Licensure for software engineers?

In some states it is happening folks. The IEEE reports that the Principles and Practices Exam for software engineering will become available in 2012. Thte states that have requested the exam are Michigan, Missouri, New York, New Mexico, North Carolina, Texas and Virgina. No California yet. Only software engineers offering their services directly to the public would need to be licensed.  If you work for a sizable company where the company’s resources can aborb any liability…you will not need to licensed.

Only software projects that affects the health, safety, and welfare of the public would require oversight by a licensed engineer.

With anyone that can write a line code calling themselves a software engineer I welcome licensure for software engineers. I am hoping this starts to filter out programmers from software engineers.

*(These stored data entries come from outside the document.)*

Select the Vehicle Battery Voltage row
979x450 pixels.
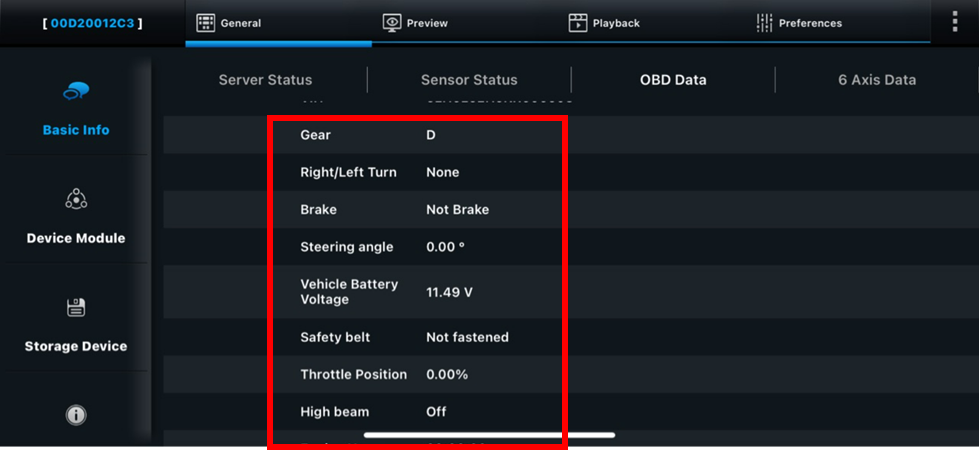tap(571, 292)
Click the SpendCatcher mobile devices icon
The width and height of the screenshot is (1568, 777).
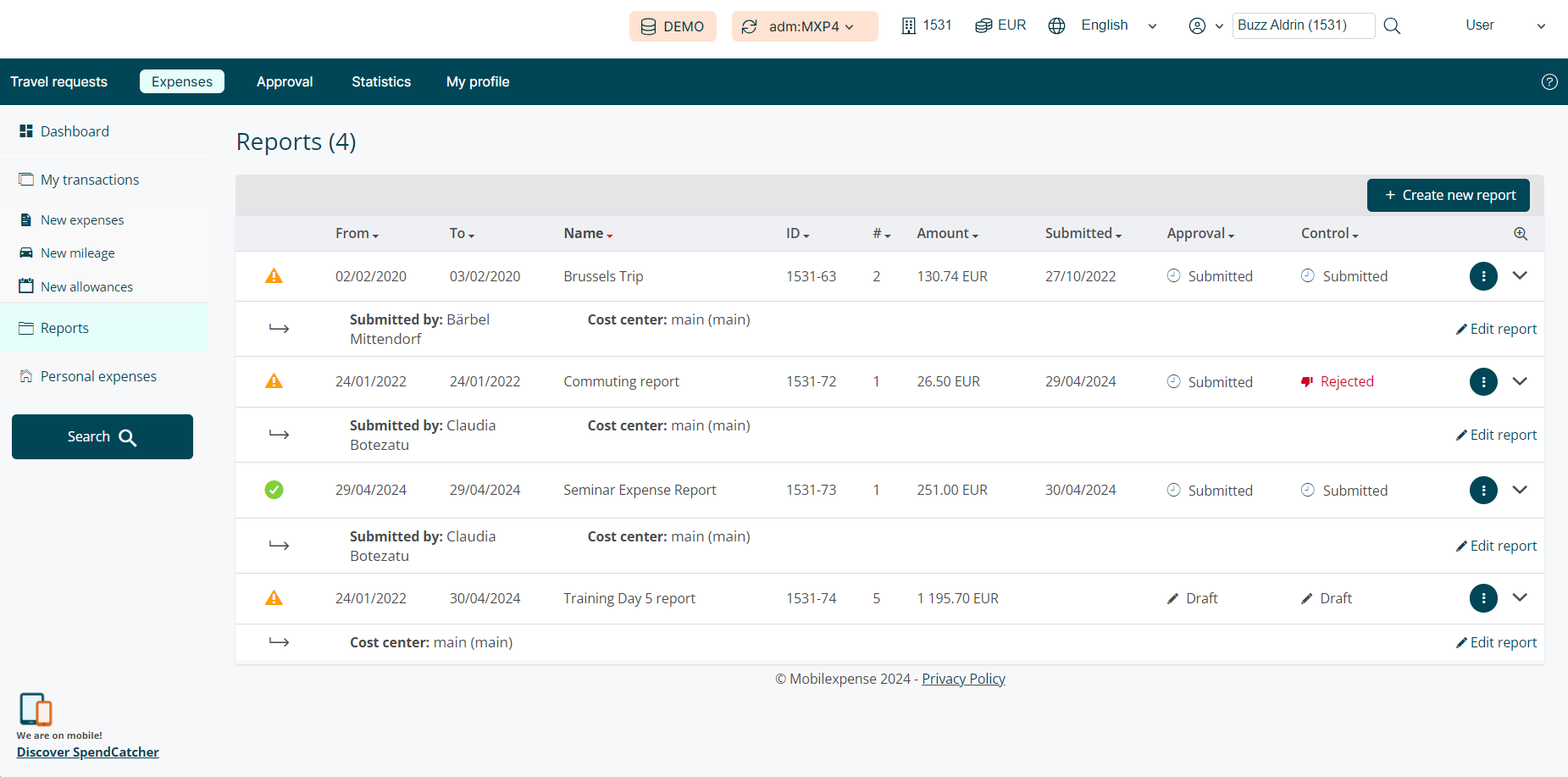[36, 709]
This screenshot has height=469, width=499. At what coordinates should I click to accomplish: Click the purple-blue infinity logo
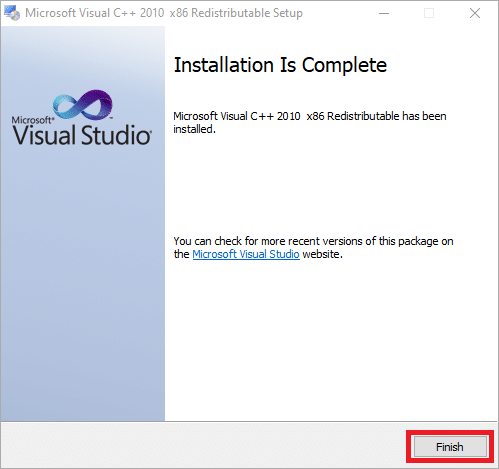[x=83, y=105]
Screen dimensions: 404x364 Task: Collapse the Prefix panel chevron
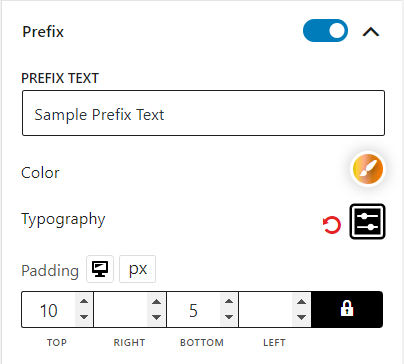click(x=371, y=32)
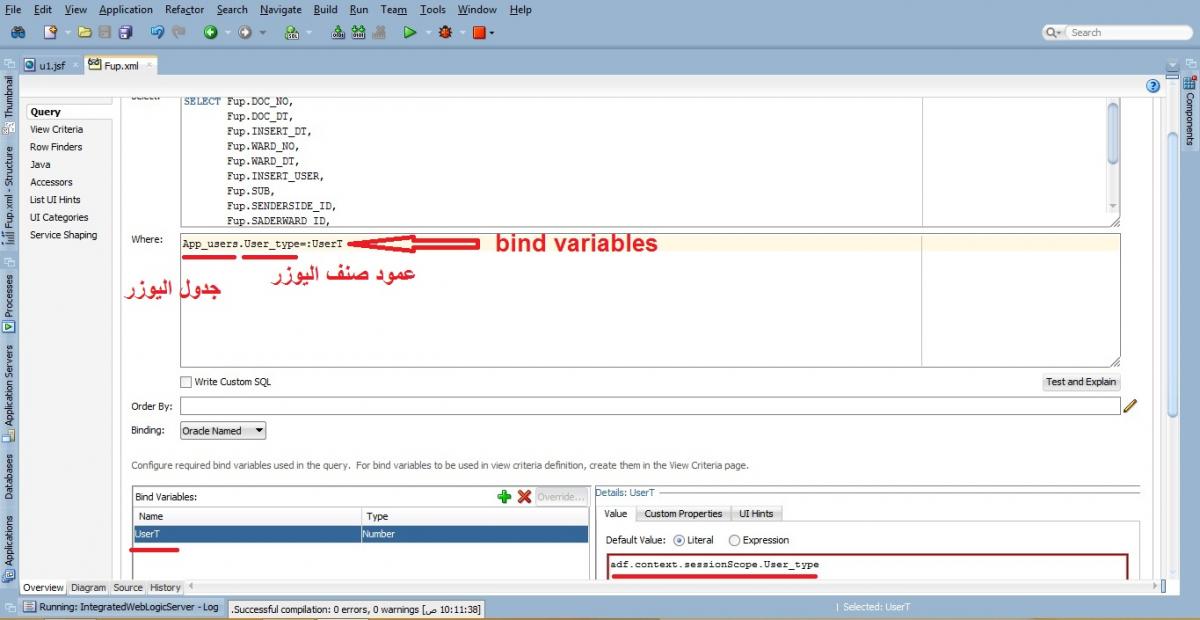Click the Save All toolbar icon
The image size is (1200, 620).
click(x=126, y=32)
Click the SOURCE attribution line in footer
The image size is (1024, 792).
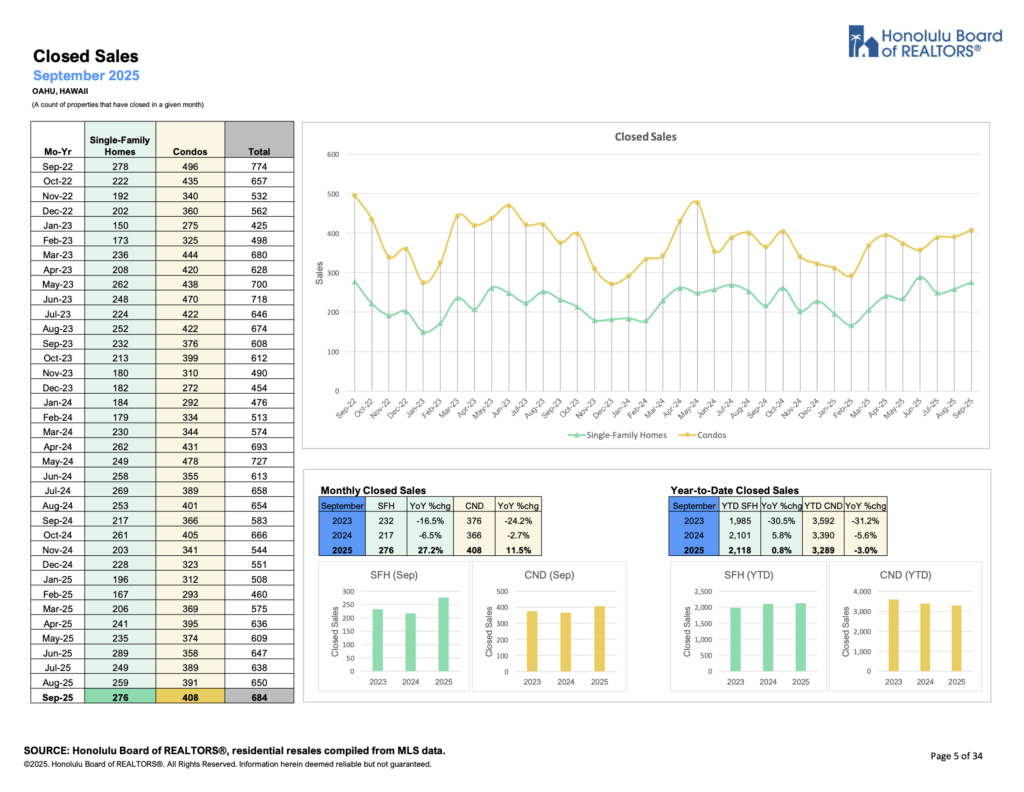[x=240, y=750]
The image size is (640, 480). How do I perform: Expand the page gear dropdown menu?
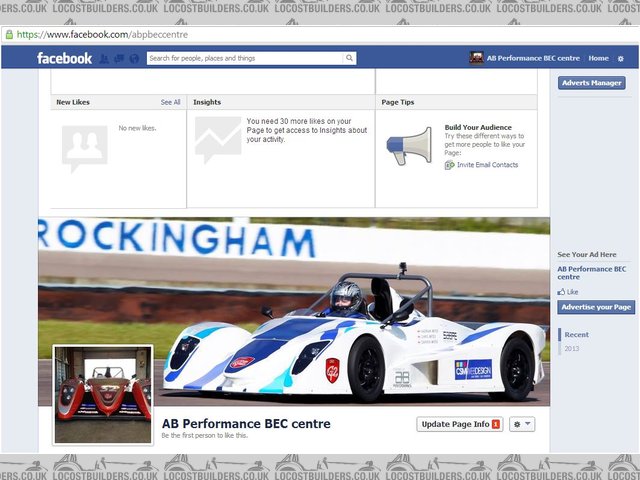[522, 424]
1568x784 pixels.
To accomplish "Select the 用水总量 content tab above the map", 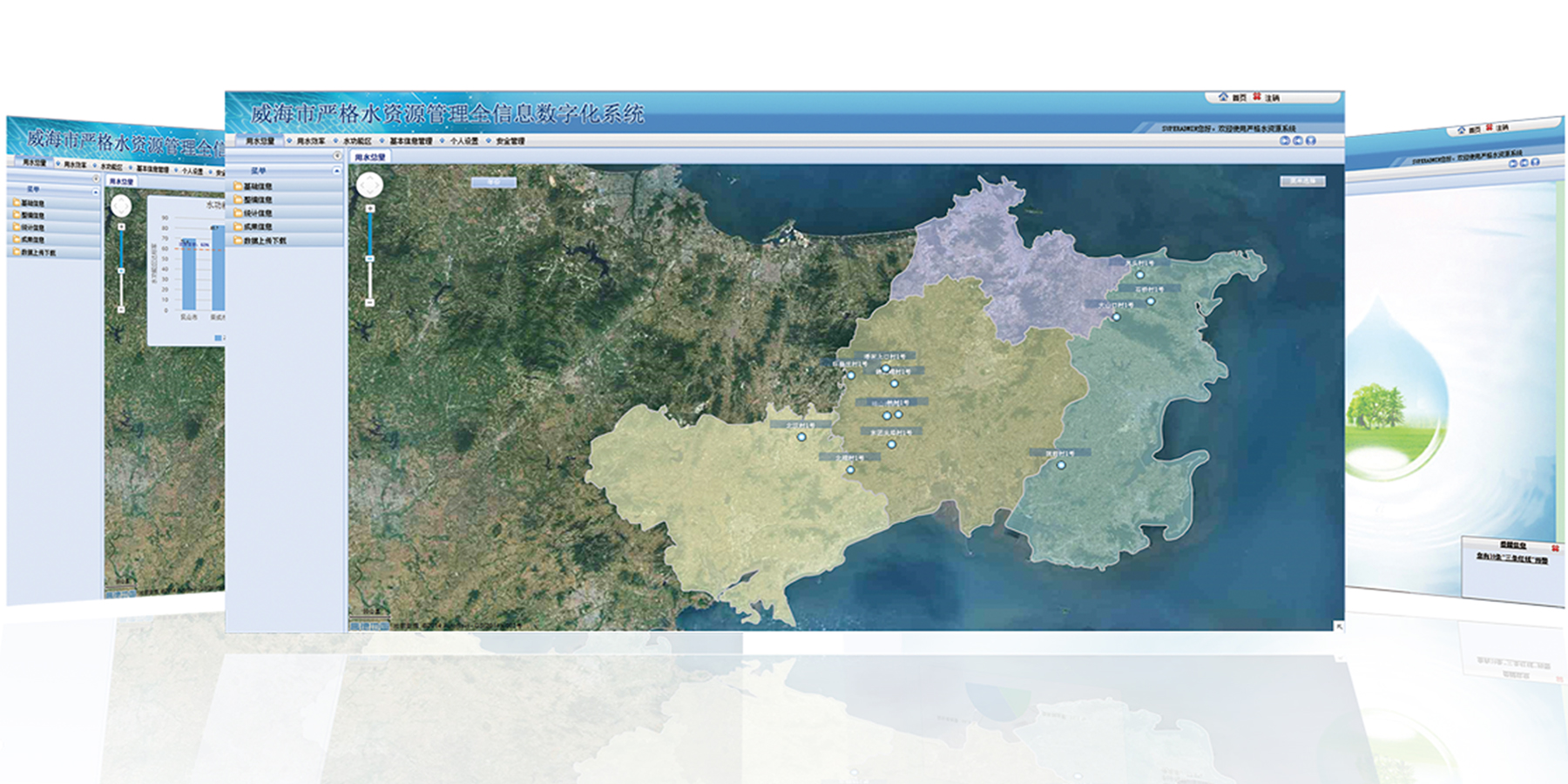I will coord(370,158).
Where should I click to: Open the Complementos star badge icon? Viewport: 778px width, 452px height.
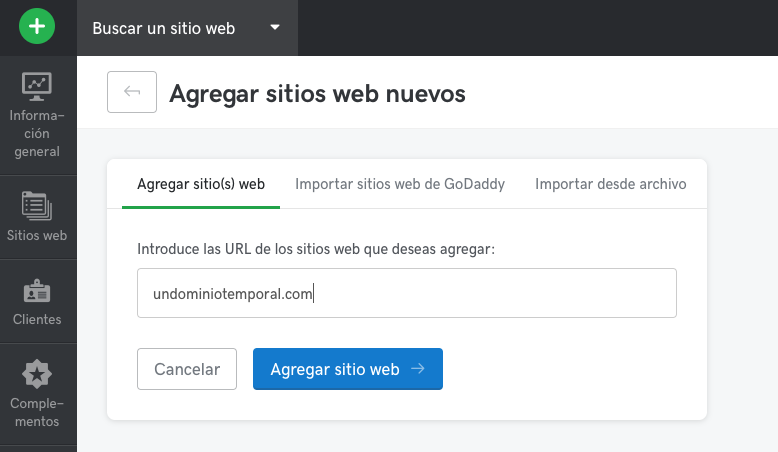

http://www.todaysengineer.org/2009/Sep/Software-PE.asp

Software Engineer vs Programmer

I had the privilege to work for a company that practiced the very definition of software engineering. We were exposed to the complete software development life cycle.  I also had the honor of working with and learning from  some very intelligent senior software engineers.  I have a tremendous amount of respect for my former manager. I would really like to use him and his approach to software engineering and software management as a template for my career. He had a pet peeve about calling ourselves programmers. I can still see him now pounding his fist on his desk whenever one of us called ourselves a programmer. He insisted that anyone can write code but a software engineer understands the SDLC and the core principles of software engineering.  That has always stuck in my head. More so when I started to develop more complex web applications with different programming languages on the web platform.

Programming languages are  tools that implement and adhere to the core fundamentals of object orientated software development. Programming languages for the  web platform are no different. I started with web programming in 1998 and back then object oriented design for the web was unheard of…not anymore. As more software goes to the web the programming languages become more and more like traditional object orientated languages. If a software engineer understands the fundamentals of software engineering he can easily pick up any of these languages.

That is why I have been surprised as to potential employers requiring tests on specific frameworks or programming languages in order to gauge the knowledge of the potential employee.  I recently took two tests as part of my application process and I really did not understand the point. Before anyone assumes that I am complaining because I bombed the tests….the first test was on .Net 3.0 and I got called for my second interview the next day. So apparently I performed well on the test. The second test was on ColdFusion MX 7. I was told at the time I scored the highest on the test.

However, I do not think they were anyway true measures of my skills or talent as a software engineer. Questions such as “What component would you use if you were presenting a user with a calendar” or “Name the upgrades from ColdFusion 6 to Coldfusion 7″ do not tell the hiring manager anything about my abilities as a software engineer.  With these types of questions I would fail a “CNext” test and I worked with that framework for 11 years.

In the end, I find it ironic that people are looking for “Software Engineers” and trying to screen them out with these tests especially in the web development. The web is still the wild wild west..with new frameworks and programming lanagages coming out every year. But all these still follow the core fundementals of software engineering..So I would think that hiring mangers would want to hire someone that understands this and can quickly learn the tools (programmin lanagues) rather than a “programmer” that can become obsolete as his programming lanaguge of choice becomes obsolete.